La batalla por el orden cósmico
La batalla entre Marduk y Tiamat es el choque definitivo entre el caos informe y la voluntad organizadora. Armado con una red que sostenía los cuatro vientos, un arco de luz y la tormenta como su carro de guerra, Marduk avanzó hacia el abismo de agua salada. Tiamat abrió sus fauces monstruosas para devorarlo, pero el dios fue más rápido: arrojó los vientos huracanados dentro de su boca, impidiendo que la dragona cerrara las mandíbulas. Los vientos hincharon su vientre y, con un disparo preciso de su flecha, Marduk le partió el corazón en dos, apagando la vida del caos primordial. Con el inmenso cadáver de Tiamat, Marduk realizó la gran obra de la creación. Dividió su cuerpo en dos mitades, como una ostra: con una mitad formó la bóveda celeste para contener las aguas superiores, y con la otra moldeó la tierra firme. De sus ojos brotaron los ríos Tigris y Éufrates; de sus colmillos talló las cadenas montañosas del norte. Luego, arrebató la Tabla de los Destinos del pecho del lugarteniente de Tiamat y se la colgó en el propio, consolidando su derecho indiscutible a gobernar el cosmos.

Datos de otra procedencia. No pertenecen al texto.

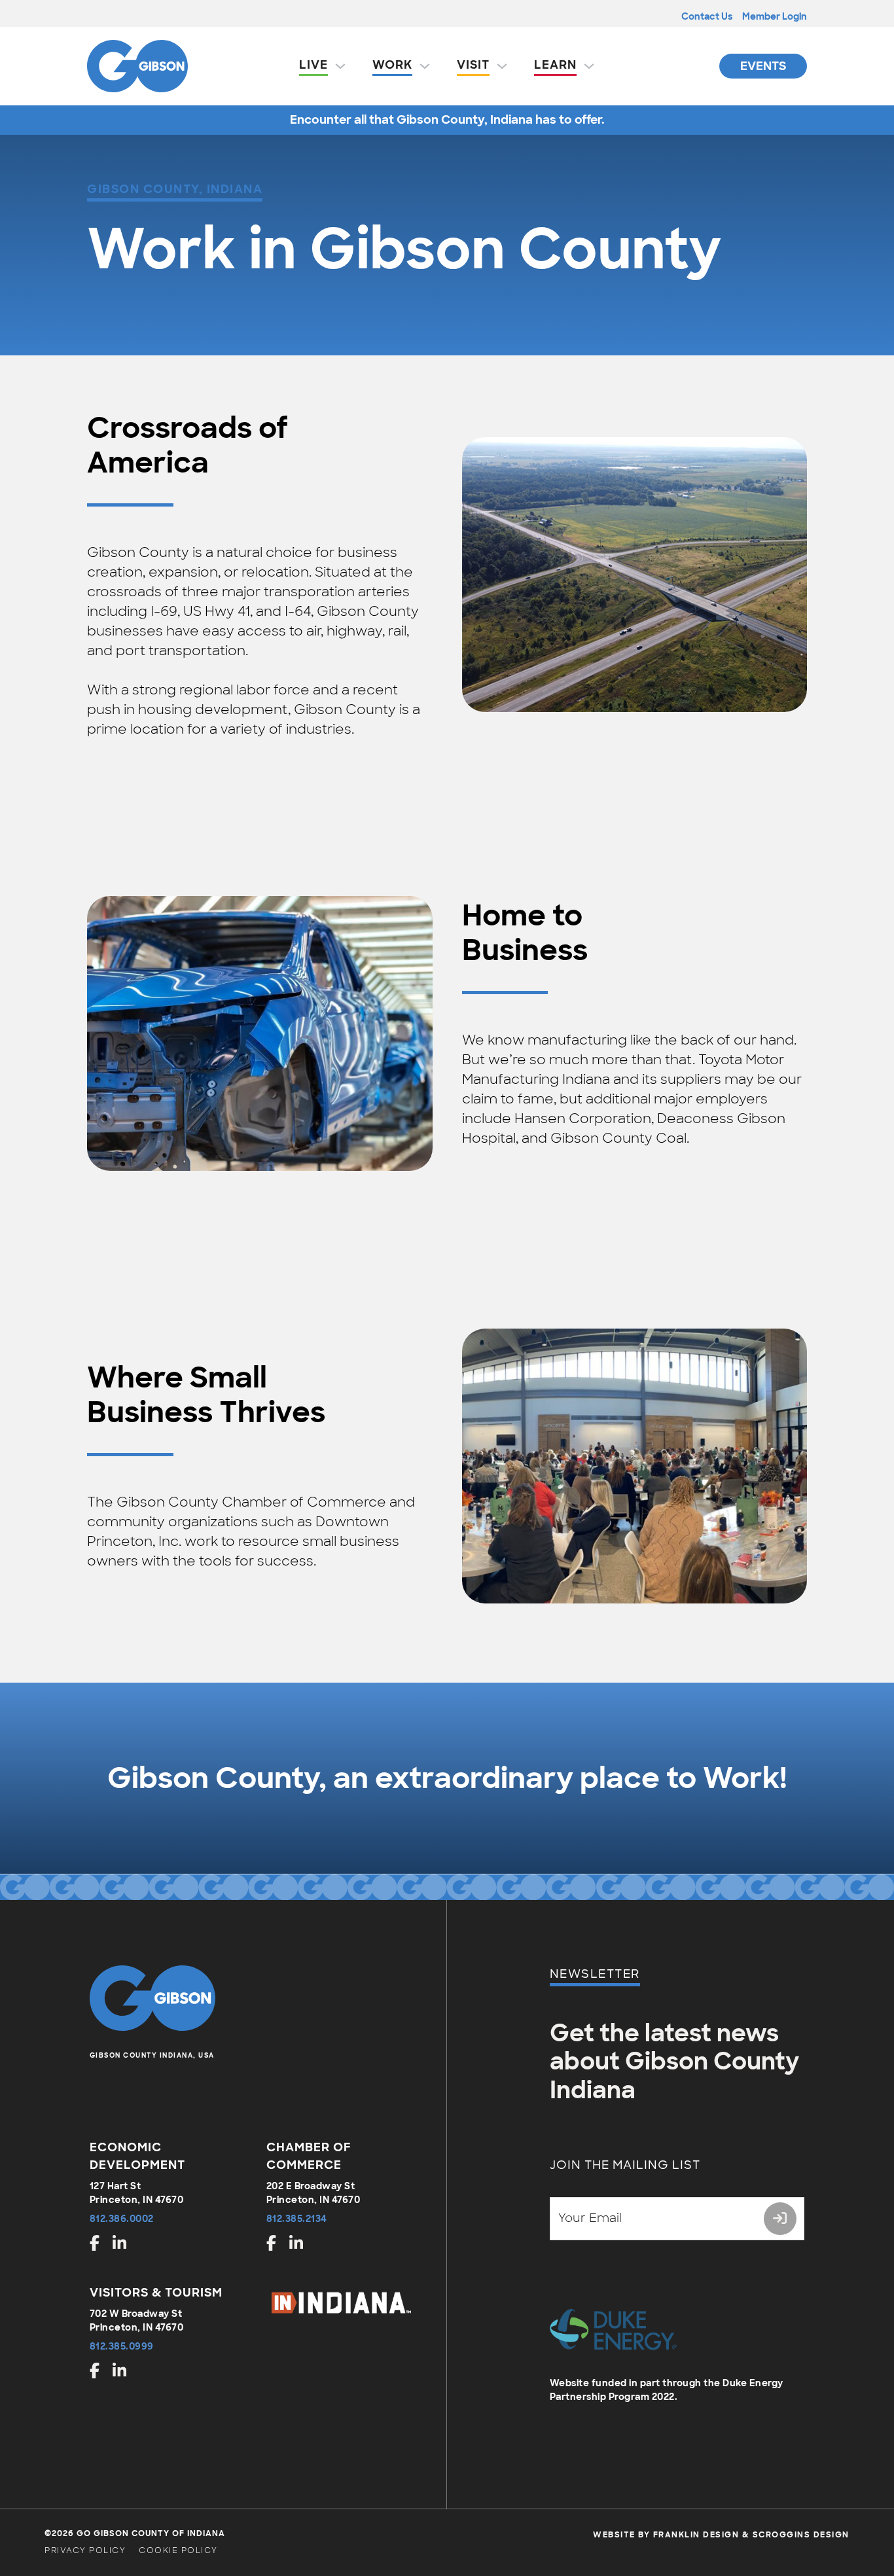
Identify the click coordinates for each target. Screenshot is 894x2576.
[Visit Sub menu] (502, 66)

El señor de la torre y el dragón
Para celebrar su triunfo, Marduk ordenó a los dioses construir un palacio que sirviera como el corazón del universo terrenal: Babilonia, la puerta de los dioses. En su centro se alzó el Esagila, su templo dorado, y la inmensa torre escalonada que buscaba tocar el cielo, conectando el Abzu de su padre con el firmamento de Anu. Como símbolo de su poder sobre las bestias del caos, se hizo acompañar por el Mušḫuššu, el dragón de garras de águila y cola de escorpión, ahora domado bajo su pie soberano. Bajo el reinado de Marduk, la creación de la humanidad adquirió un nuevo propósito. Utilizando la sangre de un dios rebelde ejecutado tras la guerra, modeló a los hombres para que asumieran el mantenimiento del mundo, permitiendo que todas las deidades del panteón descansaran y vivieran de las ofrendas. Marduk se convirtió así en el dios del imperio, el protector de la justicia civil, el sanador que expulsa a las fiebres y el juez supremo de las dinastías. Cada año, en la fiesta de la primavera, el rey de Babilonia debía arrodillarse ante su estatua, despojarse de sus insignias y ser abofeteado por el sumo sacerdote hasta que las lágrimas corrieran por sus mejillas, demostrando ante el gran señor del viento que seguía siendo humilde y digno de sostener el cetro que Marduk le prestaba.